# Moleskin and skin bond



## Prooney (May 20, 2015)

Ok so I did the moleskin with skin bond and breathe right strips over two weeks ago. It is showing no signs of loosening or falling out on its own. I'm getting nervous that this is list going to come off. Any suggestions of what I can do? I tried a little baby oil but that did nothing.


----------



## Prooney (May 20, 2015)

Prooney said:


> Ok so I did the moleskin with skin bond and breathe right strips over two weeks ago. It is showing no signs of loosening or falling out on its own. I'm getting nervous that this is list going to come off. Any suggestions of what I can do? I tried a little baby oil but that did nothing.


Don't know how to edit. Getting nervous that it's not going to come off.


----------



## K9Mike (Feb 10, 2016)

I see this often with the moleskin method.
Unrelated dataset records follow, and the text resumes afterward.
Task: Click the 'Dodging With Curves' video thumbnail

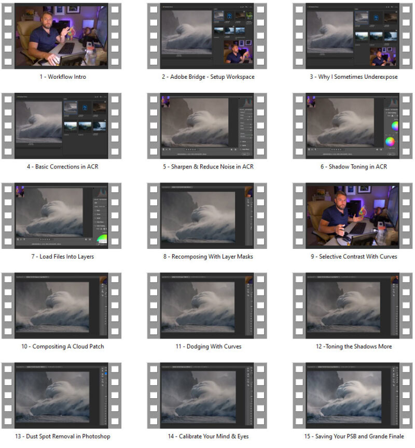Action: pos(208,305)
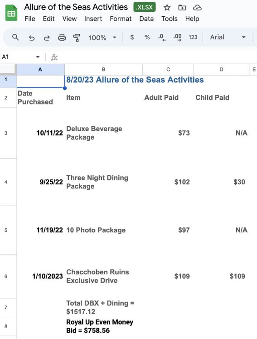257x339 pixels.
Task: Print the spreadsheet with printer icon
Action: [x=62, y=38]
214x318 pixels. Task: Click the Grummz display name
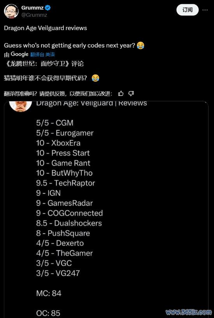click(x=32, y=8)
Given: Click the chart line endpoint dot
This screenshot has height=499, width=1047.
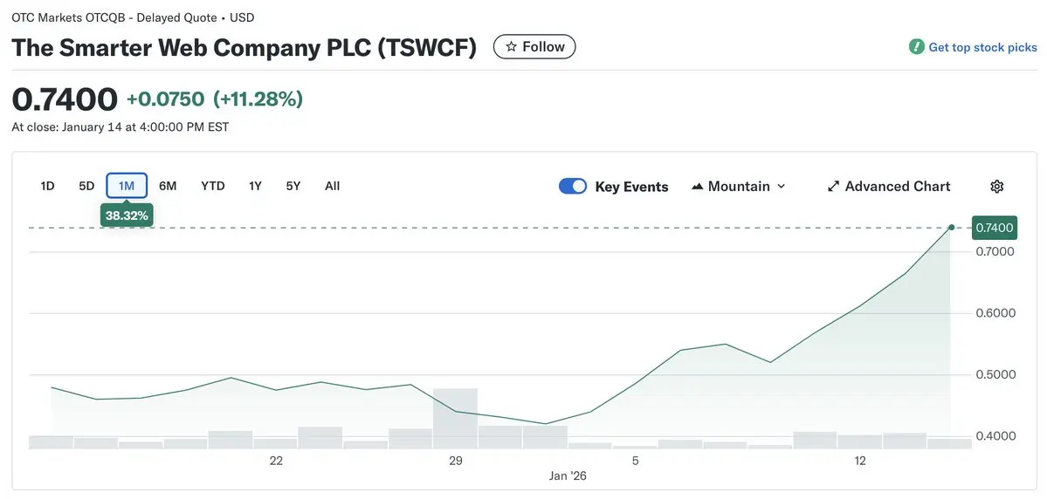Looking at the screenshot, I should 951,228.
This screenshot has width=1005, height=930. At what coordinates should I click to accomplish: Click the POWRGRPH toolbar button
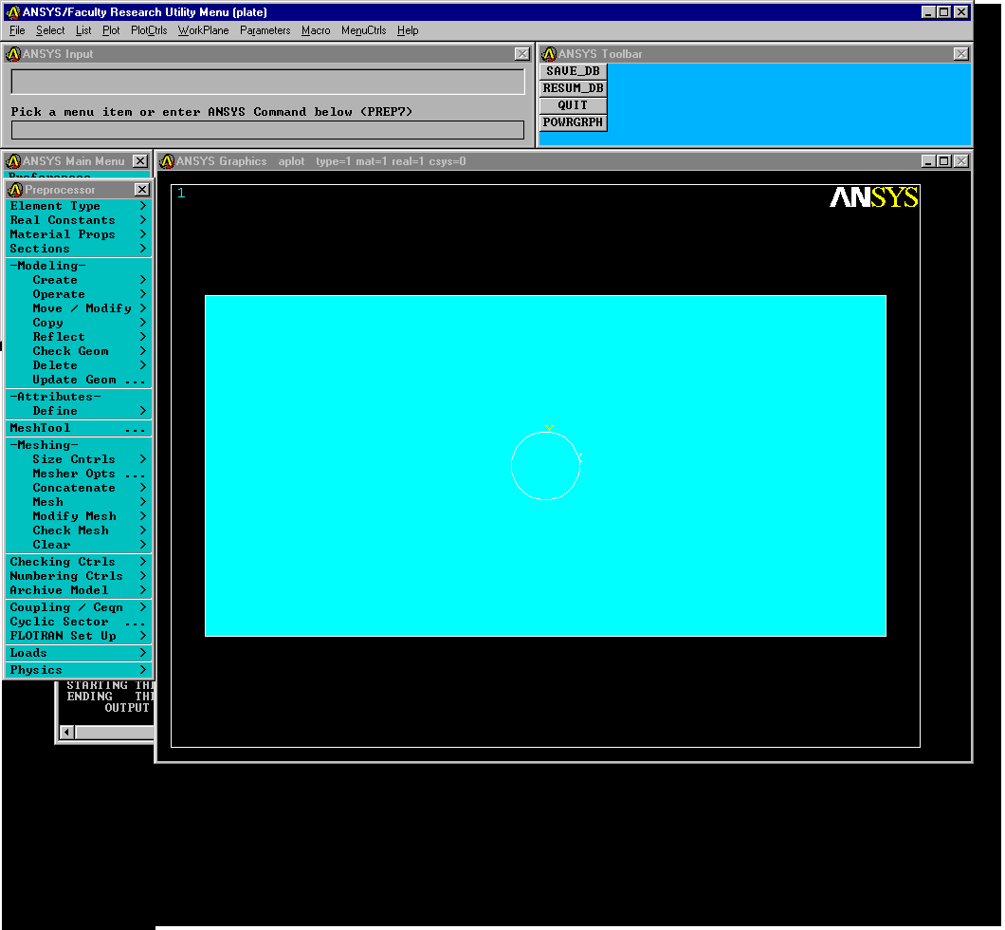coord(573,122)
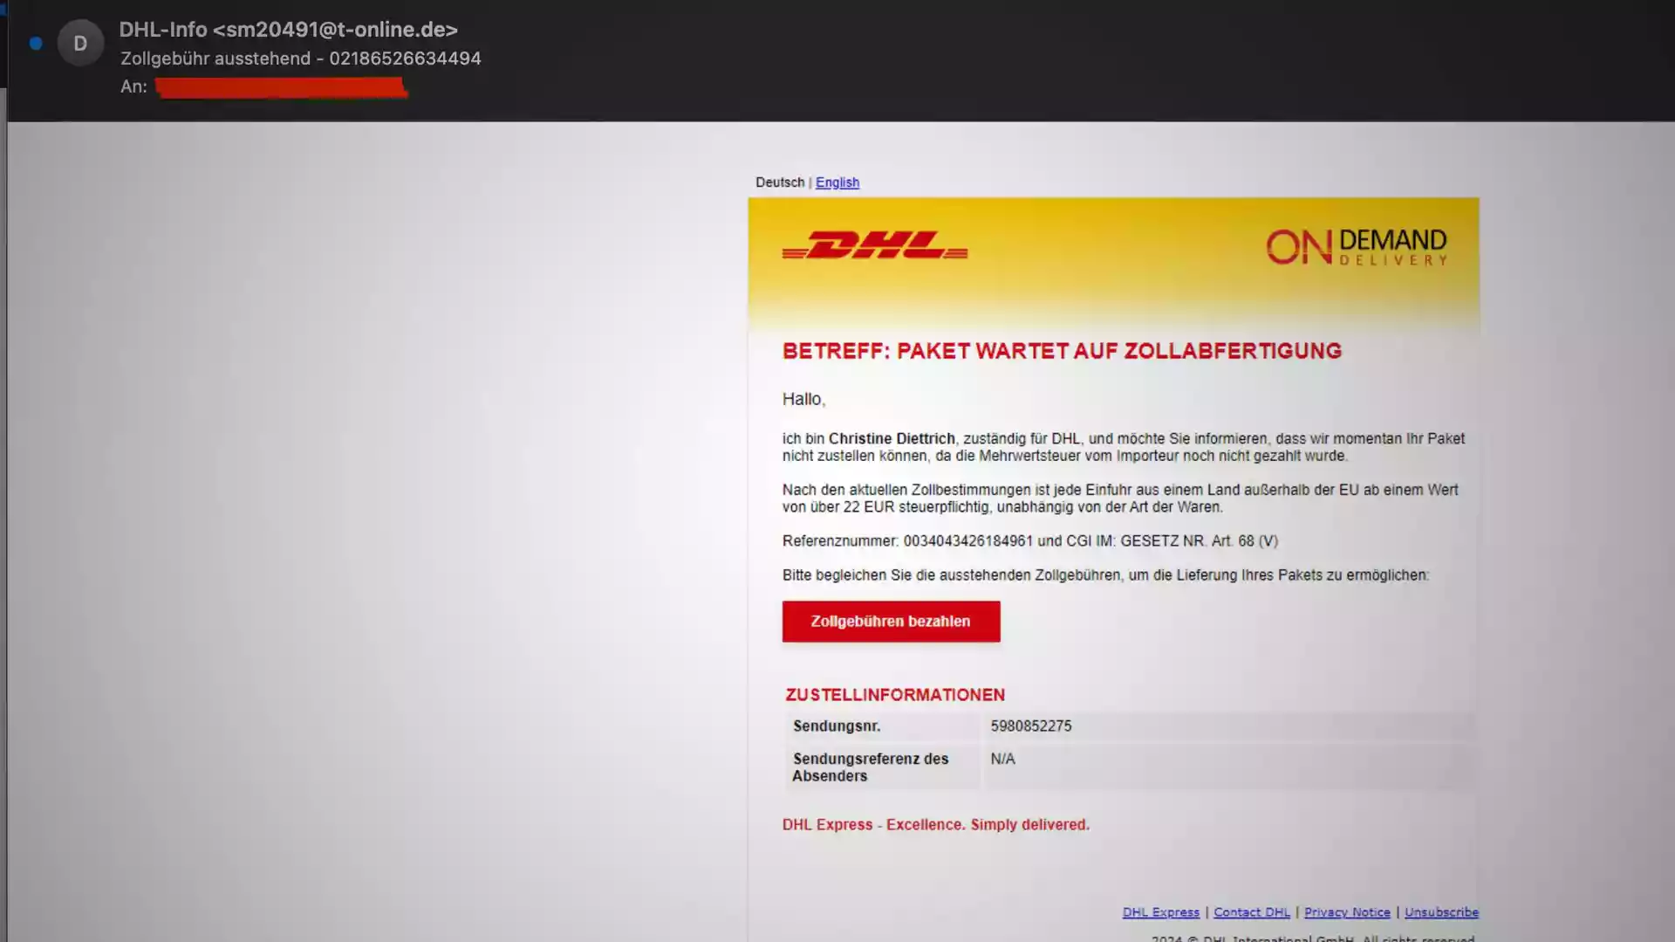The height and width of the screenshot is (942, 1675).
Task: Click the redacted recipient address after An:
Action: 281,87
All you can do is baby oil or skin adhesive remover and gently peal it off. He will loose some fur in his ear but it will grow back. 

Next time try just using a nasal strip with no moleskin. Usually that does the trick if applied over the crease in ear on outside edge.


----------



## Prooney (May 20, 2015)

Ok it worked wonders. It was in a good 3-4 weeks and his ear has stood up ever since. No more droopy ear.


----------